Excerpted records:
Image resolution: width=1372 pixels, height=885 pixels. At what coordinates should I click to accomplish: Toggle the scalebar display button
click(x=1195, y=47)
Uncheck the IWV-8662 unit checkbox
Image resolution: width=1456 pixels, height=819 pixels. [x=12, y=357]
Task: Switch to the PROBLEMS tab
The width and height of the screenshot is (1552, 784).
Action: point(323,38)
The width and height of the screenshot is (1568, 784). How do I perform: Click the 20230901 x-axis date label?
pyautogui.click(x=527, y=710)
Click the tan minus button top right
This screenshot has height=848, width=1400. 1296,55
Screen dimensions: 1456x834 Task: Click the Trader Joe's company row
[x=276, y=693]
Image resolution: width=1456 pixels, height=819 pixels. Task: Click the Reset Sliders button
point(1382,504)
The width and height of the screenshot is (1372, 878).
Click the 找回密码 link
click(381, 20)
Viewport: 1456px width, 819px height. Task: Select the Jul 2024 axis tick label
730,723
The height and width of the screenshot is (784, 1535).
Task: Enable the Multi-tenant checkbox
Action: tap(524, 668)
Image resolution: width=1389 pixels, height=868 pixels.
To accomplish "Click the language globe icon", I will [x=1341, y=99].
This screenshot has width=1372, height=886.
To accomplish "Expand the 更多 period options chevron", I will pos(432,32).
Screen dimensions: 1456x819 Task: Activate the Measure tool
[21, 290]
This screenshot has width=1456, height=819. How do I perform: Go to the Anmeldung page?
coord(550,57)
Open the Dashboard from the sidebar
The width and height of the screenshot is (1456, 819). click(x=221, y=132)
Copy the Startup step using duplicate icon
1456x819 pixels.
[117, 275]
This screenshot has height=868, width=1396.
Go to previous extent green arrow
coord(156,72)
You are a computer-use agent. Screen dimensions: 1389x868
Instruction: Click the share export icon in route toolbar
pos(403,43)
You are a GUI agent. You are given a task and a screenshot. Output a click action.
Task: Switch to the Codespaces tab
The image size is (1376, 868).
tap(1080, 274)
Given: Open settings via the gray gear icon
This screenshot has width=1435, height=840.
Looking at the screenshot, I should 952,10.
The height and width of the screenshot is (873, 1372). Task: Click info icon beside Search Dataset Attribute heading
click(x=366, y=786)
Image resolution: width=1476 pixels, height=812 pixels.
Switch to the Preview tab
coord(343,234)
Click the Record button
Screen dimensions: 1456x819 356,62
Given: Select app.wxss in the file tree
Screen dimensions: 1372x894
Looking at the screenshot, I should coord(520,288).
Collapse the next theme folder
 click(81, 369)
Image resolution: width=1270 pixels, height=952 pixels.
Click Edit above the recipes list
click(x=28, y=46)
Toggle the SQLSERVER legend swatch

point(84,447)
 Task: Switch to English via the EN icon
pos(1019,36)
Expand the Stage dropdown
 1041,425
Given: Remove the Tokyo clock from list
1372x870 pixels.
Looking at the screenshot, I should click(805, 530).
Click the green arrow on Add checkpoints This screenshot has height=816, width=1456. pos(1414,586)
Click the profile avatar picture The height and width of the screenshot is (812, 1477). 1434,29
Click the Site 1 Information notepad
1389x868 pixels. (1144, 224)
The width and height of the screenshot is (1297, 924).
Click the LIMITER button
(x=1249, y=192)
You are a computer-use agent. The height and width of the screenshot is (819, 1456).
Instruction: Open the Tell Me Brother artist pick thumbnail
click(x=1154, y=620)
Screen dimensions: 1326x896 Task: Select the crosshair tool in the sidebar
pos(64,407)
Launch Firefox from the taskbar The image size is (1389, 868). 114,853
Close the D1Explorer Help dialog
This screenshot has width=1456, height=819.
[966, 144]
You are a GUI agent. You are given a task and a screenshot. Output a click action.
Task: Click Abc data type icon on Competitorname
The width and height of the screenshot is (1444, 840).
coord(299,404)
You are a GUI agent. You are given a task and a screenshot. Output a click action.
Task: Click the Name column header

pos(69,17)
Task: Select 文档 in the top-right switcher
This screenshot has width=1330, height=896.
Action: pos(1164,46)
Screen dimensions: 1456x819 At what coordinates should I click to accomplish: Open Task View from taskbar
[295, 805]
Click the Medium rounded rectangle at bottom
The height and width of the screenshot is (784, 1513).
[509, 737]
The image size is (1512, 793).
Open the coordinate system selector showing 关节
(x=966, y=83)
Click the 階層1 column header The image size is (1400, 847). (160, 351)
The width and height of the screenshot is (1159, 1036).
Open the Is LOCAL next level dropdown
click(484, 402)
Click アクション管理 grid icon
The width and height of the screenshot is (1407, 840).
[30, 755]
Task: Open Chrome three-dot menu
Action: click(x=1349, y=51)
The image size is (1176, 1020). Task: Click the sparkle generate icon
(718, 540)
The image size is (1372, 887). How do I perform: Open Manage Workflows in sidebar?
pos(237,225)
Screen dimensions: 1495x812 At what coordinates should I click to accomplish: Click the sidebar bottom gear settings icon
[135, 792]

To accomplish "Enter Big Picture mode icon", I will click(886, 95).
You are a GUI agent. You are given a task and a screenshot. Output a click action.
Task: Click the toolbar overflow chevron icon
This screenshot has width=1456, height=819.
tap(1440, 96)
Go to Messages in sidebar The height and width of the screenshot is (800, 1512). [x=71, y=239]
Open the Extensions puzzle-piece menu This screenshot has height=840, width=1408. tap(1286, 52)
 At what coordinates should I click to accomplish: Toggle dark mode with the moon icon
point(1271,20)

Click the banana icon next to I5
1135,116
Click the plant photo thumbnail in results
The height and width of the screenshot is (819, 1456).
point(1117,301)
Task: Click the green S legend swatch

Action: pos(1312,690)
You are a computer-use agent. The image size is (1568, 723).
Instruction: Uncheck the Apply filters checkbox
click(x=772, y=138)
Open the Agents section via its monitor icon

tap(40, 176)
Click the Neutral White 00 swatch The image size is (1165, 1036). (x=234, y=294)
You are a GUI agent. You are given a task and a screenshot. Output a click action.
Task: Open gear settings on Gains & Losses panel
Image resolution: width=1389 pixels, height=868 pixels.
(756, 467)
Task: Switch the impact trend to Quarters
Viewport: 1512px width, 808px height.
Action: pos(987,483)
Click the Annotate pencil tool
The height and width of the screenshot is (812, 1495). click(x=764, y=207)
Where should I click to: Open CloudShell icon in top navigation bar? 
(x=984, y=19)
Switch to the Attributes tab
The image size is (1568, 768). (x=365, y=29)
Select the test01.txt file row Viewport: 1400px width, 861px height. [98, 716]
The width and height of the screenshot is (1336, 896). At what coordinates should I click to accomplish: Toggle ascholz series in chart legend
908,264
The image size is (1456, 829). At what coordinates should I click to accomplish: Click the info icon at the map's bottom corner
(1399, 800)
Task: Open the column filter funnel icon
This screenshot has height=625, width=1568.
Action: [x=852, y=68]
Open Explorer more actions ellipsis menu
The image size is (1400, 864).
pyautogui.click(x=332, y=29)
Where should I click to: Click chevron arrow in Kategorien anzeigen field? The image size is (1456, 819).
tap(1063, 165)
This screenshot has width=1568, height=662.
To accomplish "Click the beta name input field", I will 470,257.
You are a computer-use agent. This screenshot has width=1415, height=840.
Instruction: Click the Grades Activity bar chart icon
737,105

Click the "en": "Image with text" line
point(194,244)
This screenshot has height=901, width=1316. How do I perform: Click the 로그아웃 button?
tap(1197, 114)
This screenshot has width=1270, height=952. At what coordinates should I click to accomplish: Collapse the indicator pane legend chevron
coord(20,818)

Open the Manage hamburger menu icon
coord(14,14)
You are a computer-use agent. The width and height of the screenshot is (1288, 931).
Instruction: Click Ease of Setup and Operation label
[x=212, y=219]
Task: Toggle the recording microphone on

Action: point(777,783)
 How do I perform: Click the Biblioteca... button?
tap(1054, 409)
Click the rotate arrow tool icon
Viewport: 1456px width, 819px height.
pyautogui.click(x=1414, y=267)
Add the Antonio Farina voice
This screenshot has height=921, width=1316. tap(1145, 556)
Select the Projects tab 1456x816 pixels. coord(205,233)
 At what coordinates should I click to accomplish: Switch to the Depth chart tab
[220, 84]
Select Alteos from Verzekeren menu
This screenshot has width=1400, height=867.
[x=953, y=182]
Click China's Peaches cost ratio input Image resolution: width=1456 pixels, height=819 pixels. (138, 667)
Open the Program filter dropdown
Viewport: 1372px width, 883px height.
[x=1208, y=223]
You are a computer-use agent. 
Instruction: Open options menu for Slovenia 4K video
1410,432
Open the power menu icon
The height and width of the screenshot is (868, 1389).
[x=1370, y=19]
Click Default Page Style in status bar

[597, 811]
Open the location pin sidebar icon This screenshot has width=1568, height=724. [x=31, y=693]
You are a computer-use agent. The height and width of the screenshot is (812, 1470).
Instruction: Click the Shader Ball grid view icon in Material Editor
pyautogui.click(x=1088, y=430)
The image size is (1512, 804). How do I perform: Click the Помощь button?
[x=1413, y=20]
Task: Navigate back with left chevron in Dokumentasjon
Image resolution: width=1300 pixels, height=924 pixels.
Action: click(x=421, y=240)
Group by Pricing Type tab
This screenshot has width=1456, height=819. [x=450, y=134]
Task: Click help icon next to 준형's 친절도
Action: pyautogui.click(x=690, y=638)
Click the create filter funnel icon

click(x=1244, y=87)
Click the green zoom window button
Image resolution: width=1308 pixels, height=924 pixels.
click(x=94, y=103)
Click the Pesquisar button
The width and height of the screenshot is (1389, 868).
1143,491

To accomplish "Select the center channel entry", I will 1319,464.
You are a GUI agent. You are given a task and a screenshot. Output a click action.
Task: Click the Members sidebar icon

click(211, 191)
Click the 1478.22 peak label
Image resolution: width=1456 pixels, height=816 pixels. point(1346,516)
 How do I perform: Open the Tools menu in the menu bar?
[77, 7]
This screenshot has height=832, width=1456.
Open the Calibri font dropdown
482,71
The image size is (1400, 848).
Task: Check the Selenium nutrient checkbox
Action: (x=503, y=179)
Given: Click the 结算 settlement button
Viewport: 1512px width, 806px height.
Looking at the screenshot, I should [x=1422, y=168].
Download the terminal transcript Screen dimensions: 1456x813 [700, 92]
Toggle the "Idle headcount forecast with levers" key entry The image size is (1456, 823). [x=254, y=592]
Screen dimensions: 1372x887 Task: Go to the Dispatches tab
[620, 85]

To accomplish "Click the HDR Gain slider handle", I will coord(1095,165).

Description of the task: From the listing above, pick out each line where the word "entry" appears.

Answer below:
To accomplish "Select the center channel entry", I will 1319,464.
Toggle the "Idle headcount forecast with levers" key entry The image size is (1456, 823). [x=254, y=592]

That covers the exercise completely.